CattleController.com already uses this technology to enable beef farmers in the fields to make informed decisions about which cattle they would like to sell. Using a WAP phone, a farmer can call up the internet-stored database on a particular animal by entering the last couple of digits of its ear tag. He can then check whether the animal is in a retention or medicine-withdrawal period, which premiums have been claimed on it, how old it is and how long it has been on the farm. The farmer standing in the field can then make an informed decision whether or not to sell.

Although not unique, CattleController's use of the interactive technology is atypical. The talk, currently, is of potential; imagination the only limitation.


A wapsite can send real-time price updates. This has the potential to empower farmers who trade their commodities to a greater extent than any invention since the telephone itself.

If grain prices have been sitting in the low sixties all week and you decide to leave your PC to do some fencing, you would be understandably annoyed if you missed a £5 a tonne price fillip caused by a boat needing a few more deliveries to make a tankerful.
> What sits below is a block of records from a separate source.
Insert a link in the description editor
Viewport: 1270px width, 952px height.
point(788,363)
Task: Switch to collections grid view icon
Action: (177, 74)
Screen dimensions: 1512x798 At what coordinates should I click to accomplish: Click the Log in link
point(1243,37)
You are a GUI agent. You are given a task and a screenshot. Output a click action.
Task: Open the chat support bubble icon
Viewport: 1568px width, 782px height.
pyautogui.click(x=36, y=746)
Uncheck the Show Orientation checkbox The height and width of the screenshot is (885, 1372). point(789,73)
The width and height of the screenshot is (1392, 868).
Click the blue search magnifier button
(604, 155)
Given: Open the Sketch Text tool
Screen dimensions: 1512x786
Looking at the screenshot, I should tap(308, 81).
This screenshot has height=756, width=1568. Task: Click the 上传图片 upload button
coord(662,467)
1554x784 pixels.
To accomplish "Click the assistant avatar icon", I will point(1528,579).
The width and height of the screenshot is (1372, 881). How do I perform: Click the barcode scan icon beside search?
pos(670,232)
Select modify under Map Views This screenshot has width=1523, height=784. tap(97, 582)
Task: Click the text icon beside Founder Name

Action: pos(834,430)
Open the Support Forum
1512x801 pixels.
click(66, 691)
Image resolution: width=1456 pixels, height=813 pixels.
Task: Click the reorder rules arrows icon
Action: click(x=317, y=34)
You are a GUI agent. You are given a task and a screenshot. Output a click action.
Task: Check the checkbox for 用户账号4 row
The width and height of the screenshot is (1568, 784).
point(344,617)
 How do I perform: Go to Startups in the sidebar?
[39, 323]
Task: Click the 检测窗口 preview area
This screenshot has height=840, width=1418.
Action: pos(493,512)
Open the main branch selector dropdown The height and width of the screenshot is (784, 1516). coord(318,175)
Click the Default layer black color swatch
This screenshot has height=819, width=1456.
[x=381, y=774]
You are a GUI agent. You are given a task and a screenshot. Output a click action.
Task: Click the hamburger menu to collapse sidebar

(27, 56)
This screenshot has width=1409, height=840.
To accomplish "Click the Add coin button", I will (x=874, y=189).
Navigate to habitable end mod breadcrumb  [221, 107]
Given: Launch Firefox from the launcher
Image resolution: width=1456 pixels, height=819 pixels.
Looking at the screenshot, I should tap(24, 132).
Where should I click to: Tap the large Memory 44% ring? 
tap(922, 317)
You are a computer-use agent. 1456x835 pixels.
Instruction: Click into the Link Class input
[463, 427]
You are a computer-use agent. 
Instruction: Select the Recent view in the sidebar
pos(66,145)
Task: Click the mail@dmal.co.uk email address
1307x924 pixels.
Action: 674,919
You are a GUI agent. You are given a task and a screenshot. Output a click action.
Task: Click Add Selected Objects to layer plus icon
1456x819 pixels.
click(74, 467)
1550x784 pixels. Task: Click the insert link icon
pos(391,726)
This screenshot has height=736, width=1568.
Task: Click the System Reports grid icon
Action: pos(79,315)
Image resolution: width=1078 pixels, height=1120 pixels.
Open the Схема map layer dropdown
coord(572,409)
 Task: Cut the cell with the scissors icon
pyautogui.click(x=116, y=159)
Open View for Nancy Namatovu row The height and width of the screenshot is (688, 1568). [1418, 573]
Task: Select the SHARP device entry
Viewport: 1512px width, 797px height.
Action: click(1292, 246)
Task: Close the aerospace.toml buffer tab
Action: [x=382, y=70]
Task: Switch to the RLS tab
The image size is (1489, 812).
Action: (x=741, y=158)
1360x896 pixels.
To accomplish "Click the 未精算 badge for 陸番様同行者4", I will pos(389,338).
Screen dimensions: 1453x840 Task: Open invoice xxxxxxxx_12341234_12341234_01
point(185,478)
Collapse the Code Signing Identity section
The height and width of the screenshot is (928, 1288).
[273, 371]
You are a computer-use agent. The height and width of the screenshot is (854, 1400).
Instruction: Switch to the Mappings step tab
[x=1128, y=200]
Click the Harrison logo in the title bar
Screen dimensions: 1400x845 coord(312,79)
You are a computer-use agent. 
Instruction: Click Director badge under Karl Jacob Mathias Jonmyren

At grainman.co.uk they are developing the technology that would allow farmers to register a price that they would like to sell at so that they can be alerted when the price is reached. A message would appear - possibly with a small graph showing previous price movements-asking a farmer to confirm his sale, or allowing him to wait if he believed there was further upside in the market.

As farms become "rural based industries" and farmers' margins are squeezed at both sides of the supply chain, the WAP phone could yet become a potent tool for exploiting market fluctuations.